Ribosome association primes the stringent factor Rel for tRNA-dependent locking in the A-site and activation of (p)ppGpp synthesis.

In the Gram-positive Firmicute bacterium Bacillus subtilis, amino acid starvation induces synthesis of the alarmone (p)ppGpp by the RelA/SpoT Homolog factor Rel. This bifunctional enzyme is capable of both synthesizing and hydrolysing (p)ppGpp. To detect amino acid deficiency, Rel monitors the aminoacylation status of the ribosomal A-site tRNA by directly inspecting the tRNA's CCA end. Here we dissect the molecular mechanism of B. subtilis Rel. Off the ribosome, Rel predominantly assumes a 'closed' conformation with dominant (p)ppGpp hydrolysis activity. This state does not specifically select deacylated tRNA since the interaction is only moderately affected by tRNA aminoacylation. Once bound to the vacant ribosomal A-site, Rel assumes an 'open' conformation, which primes its TGS and Helical domains for specific recognition and stabilization of cognate deacylated tRNA on the ribosome. The tRNA locks Rel on the ribosome in a hyperactivated state that processively synthesises (p)ppGpp while the hydrolysis is suppressed.
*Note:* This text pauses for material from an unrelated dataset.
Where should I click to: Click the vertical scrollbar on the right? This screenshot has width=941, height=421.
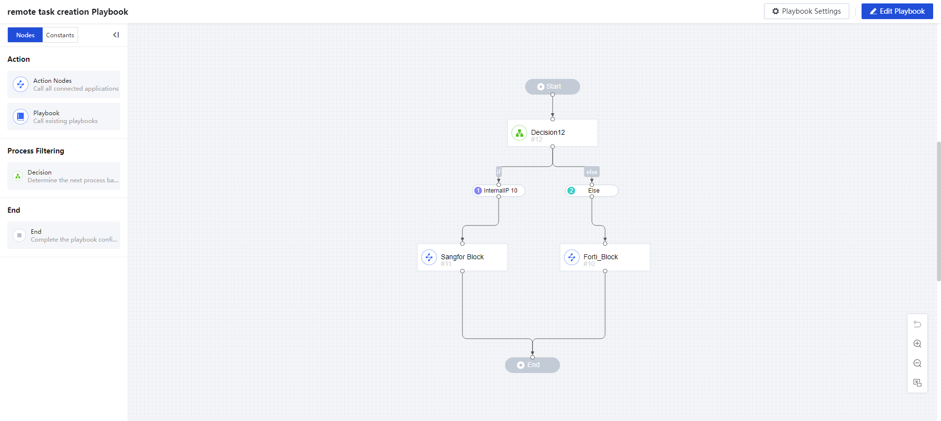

In stark contrast to non-specific tRNA interactions off the ribosome, tRNA-dependent Rel locking on the ribosome and activation of (p)ppGpp synthesis are highly specific and completely abrogated by tRNA aminoacylation. Binding pppGpp to a dedicated allosteric site located in the N-terminal catalytic domain region of the enzyme further enhances its synthetase activity.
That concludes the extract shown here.